> **Texte fourni**
────────

Gestion des conflits au travail : quand et comment intervenir ?

Gérer un conflit entre employé.e.s n’est pas toujours évident pour l’employeur. Ces situations engendrent généralement leur lot d’échanges peu cordiaux, de tensions et un manque de collaboration peu favorable à l’avancement des projets. Quelles actions devraient être priorisées pour y faire face ?
Ne pas ignorer le problème et intervenir rapidement
Comment éviter qu’une situation conflictuelle entre deux employé.e.s empire ? Marie-Michèle Dugas, médiatrice agréée et fondatrice de Fika RH est d’avis que l’erreur la plus fréquente avec les conflits, c’est de ne pas intervenir à temps.
« Les conflits majeurs sont habituellement ceux qui ont escaladé parce qu’ils n’ont pas été adressés rapidement. Plus le temps passe, plus les difficultés se cristallisent et il devient davantage difficile de les résoudre. »
Trop souvent, ne sachant pas comment intervenir, les gestionnaires et la direction évitent la situation en minimisant les impacts de celle-ci ou en croyant qu’il ne s’agit que d’enfantillages et que le temps arrangera les choses.
La fondatrice de Fika RH évoque une PME où son équipe est intervenue. Depuis plusieurs mois, le climat de travail était devenu toxique, des plaintes pour harcèlement avaient été déposées et certaines personnes avaient même démissionné.e.s de leur poste.
« Si nous avions eu la chance d’intervenir plus vite en faisant une seule médiation entre les protagonistes au départ, en travaillant la communication et en amenant l’employeur à jouer un rôle plus actif, les dommages auraient été moindres », soulève-t-elle.
À écouter
Sonder le climat de travail régulièrement
Jean Poitras, professeur titulaire au département de gestion des ressources humaines à HEC Montréal, psychologue et expert en gestion de conflits, mentionne que la gestion de conflits demande du temps et un.e gestionnaire n’en a pas toujours beaucoup.
« Le.la gestionnaire n’agit pas tout de suite en souhaitant que les choses se règlent d’elles-mêmes et parce qu’il.elle ne sait pas toujours quoi faire. Puis, la situation s’aggrave et comme cette dernière est encore plus difficile à gérer, il.elle demeure dans l’inaction, sachant encore moins comment la résoudre », dit-il en mettant de l’avant la création d’un cycle d’évitement.
Le professeur indique qu’il est évidemment essentiel que les employé.e.s se sentent à l’aise d’aller voir leur gestionnaire lorsque survient une situation conflictuelle.

────────

> **Éléments répertoriés dans un jeu de données**

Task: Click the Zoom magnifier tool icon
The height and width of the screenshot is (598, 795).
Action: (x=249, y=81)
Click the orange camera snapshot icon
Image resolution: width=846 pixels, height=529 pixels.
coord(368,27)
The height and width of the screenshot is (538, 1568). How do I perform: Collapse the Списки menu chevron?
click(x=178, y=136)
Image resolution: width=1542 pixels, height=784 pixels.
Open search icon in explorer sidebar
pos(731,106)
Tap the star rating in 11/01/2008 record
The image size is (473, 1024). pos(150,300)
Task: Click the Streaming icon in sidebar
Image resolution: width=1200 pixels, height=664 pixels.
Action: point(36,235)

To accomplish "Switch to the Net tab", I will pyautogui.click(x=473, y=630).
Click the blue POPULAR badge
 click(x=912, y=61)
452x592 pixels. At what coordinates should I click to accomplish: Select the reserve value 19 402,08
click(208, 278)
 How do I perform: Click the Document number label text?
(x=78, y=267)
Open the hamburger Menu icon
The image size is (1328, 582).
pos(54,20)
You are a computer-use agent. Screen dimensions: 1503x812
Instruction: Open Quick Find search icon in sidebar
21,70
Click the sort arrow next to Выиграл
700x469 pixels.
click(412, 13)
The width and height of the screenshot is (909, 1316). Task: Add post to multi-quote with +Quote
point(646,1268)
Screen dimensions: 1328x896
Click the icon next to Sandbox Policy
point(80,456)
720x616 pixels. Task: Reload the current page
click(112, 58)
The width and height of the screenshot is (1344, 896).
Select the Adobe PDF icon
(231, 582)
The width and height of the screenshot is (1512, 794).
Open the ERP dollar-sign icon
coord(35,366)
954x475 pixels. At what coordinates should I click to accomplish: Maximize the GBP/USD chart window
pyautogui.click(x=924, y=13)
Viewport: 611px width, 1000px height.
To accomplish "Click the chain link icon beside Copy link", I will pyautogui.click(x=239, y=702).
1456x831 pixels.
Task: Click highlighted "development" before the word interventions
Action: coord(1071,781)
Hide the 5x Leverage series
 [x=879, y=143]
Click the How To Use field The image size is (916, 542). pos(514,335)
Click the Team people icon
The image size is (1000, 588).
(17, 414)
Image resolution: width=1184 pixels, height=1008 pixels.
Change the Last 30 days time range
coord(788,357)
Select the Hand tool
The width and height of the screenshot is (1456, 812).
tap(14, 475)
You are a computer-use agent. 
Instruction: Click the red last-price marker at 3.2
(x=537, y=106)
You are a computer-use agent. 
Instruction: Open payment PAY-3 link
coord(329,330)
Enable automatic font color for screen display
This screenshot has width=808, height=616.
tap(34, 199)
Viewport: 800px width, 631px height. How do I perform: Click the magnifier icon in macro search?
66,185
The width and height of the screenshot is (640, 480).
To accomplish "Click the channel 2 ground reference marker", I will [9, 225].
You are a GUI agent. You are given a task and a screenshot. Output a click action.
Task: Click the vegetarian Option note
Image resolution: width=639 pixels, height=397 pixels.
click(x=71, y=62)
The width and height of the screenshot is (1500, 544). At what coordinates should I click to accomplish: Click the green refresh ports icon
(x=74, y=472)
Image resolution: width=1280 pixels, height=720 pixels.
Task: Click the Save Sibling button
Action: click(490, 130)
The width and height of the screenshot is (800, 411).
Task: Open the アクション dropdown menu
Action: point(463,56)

────────

> **Objectif 1**
D'après le texte sur les conflits au travail, quelle est l'erreur la plus fréquente avec les conflits selon Marie-Michèle Dugas ?
> **Objectif 2**
Recopiez tel quel le passage du texte sur les conflits au travail qui commence par « Trop souvent, ne » et se termine par « arrangera les choses. ».

> **Sortie complète 1**
Ne pas intervenir à temps.

> **Sortie complète 2**
Trop souvent, ne sachant pas comment intervenir, les gestionnaires et la direction évitent la situation en minimisant les impacts de celle-ci ou en croyant qu’il ne s’agit que d’enfantillages et que le temps arrangera les choses.